Meteorological factors, particularly WS and RainF, play a pivotal role in pollutant dispersion and removal processes. Integrating meteorological data into air quality assessments and adopting seasonally adaptive strategies is essential for effective air quality management in urban–industrial settings.

4.3. Model Comparison for Predicting Air Pollutant Concentrations

The performance of the MLR and RF models in predicting air pollutant concentrations (PM10, NO, NO2, and CO) based on meteorological parameters was compared. Table 3 summarizes the results using performance metrics such as R2, mean squared error (MSE), and root mean squared error (RMSE).
For PM10, the RF model demonstrated better performance, with an R2 value of 0.78 compared to 0.36 for MLR. RF also had a lower MSE (68.56 vs. 162.9) and RMSE (8.28 vs. 12.76). These results highlight RF’s ability to model non-linear interactions between PM10 and meteorological factors, such as WS and RainF. The findings also demonstrate superior performance compared to recent PM10 prediction efforts, achieving an R2 value of 0.38 [32] and 0.53 [33].
In the case of NO, RF outperformed MLR, with an R2 value of 0.71 versus 0.32, alongside lower MSE (139.48 vs. 217.6) and RMSE (11.81 vs. 14.75).
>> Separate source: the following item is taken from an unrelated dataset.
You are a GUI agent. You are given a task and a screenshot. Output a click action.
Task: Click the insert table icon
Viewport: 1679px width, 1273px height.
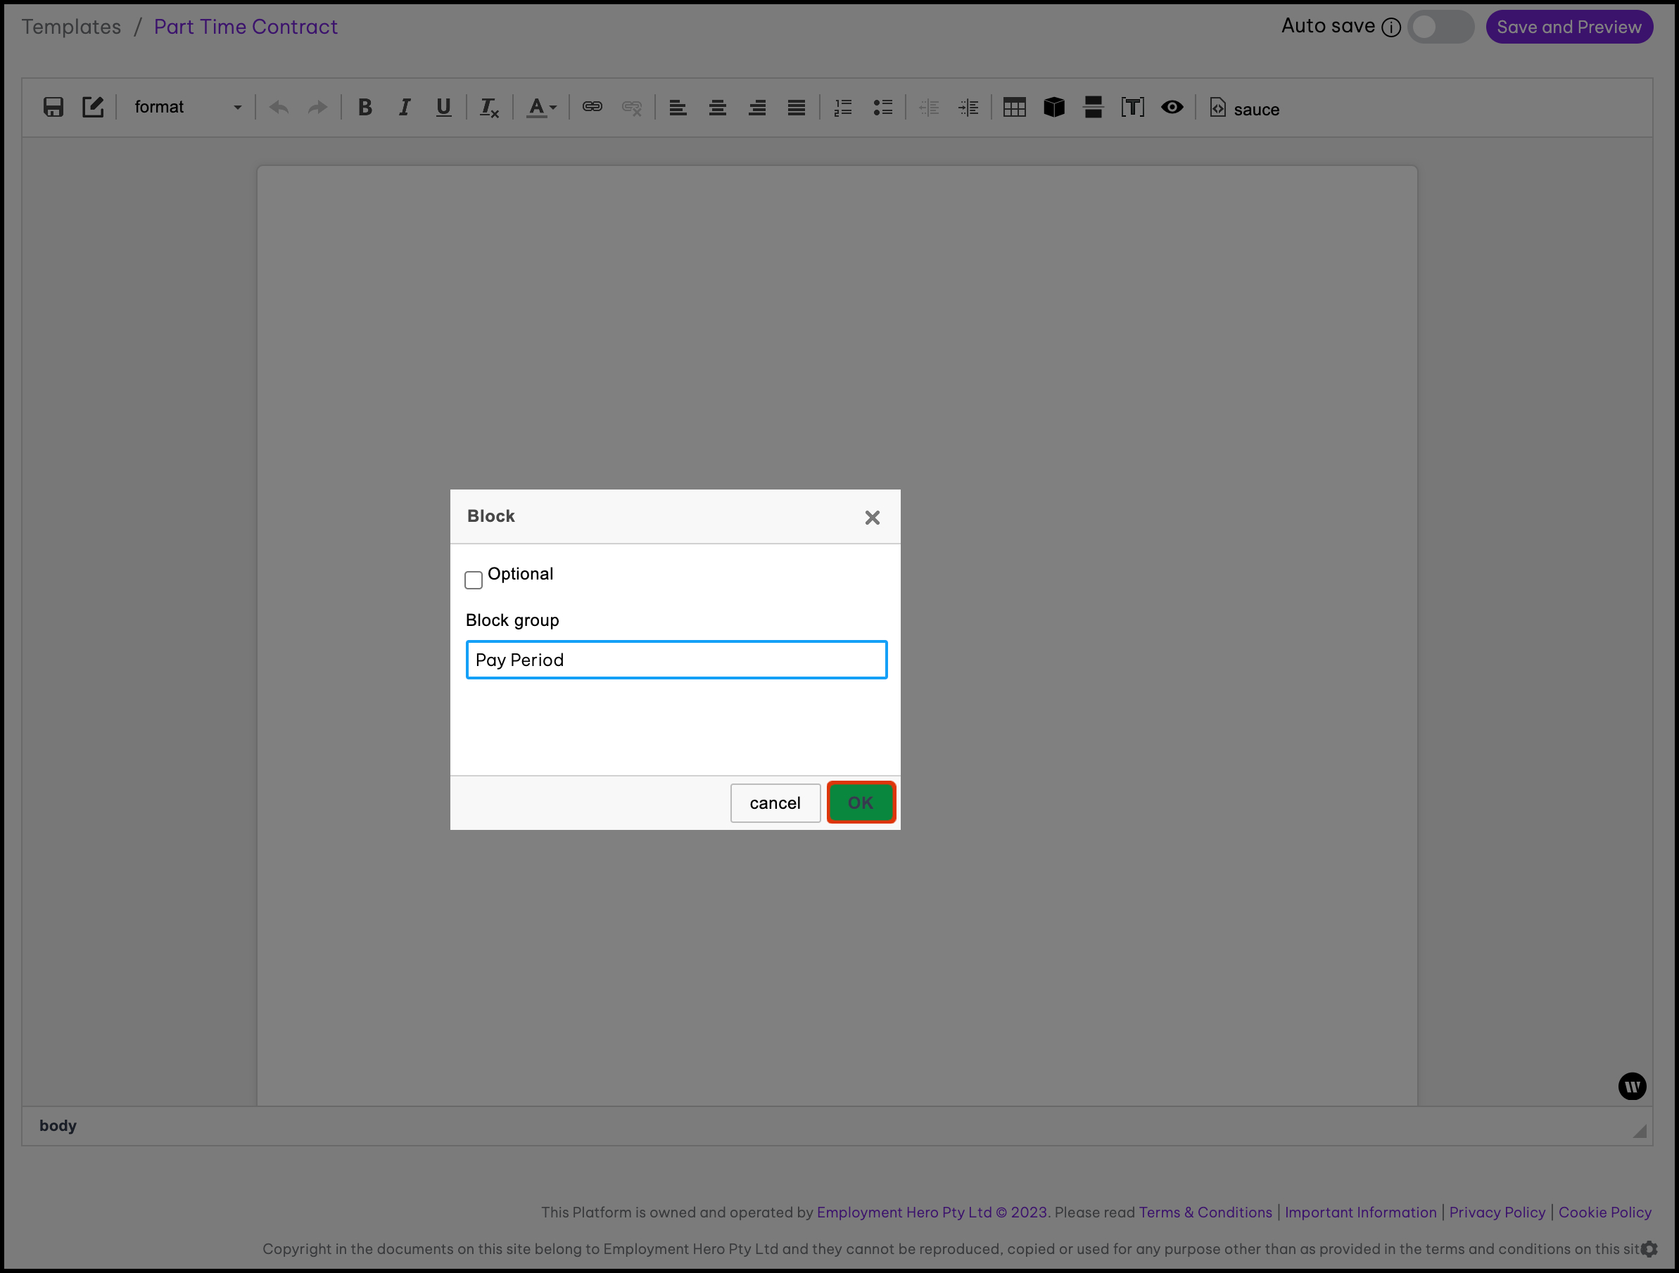[1014, 107]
This underscores RF’s effectiveness in capturing non-linearities in NO behavior. In addition, for NO2, RF slightly outperformed MLR, achieving an R2 of 0.65 compared to MLR’s 0.5. RF also reported marginally better error metrics, with lower MSE (49.14 vs. 67.7) and RMSE (7.01 vs. 8.23).
Both models struggled with CO prediction. RF achieved an R2 value of 0.39, slightly higher than MLR’s 0.18, but MSE (0.02) and RMSE (0.31) were identical for both models. The low predictive power aligns with research highlighting the challenges of modeling CO due to its diverse sources (e.g., traffic, industry, and residential heating) and weak correlations with meteorological variables. This indicates a need for advanced modeling approaches to improve CO predictions.
These results emphasize the importance of selecting appropriate models based on pollutant characteristics. RF performed better for PM10 NO, and NO2, which exhibit complex, non-linear relationships with meteorological parameters. The low predictive power for CO highlights the need for alternative approaches.
To improve prediction accuracy, future studies should consider incorporating additional data sources, such as emission inventories and chemical transformation mechanisms. Advanced modeling techniques, such as hybrid models or deep learning algorithms, could also be explored to better address pollutants with diverse and variable emission sources, particularly CO.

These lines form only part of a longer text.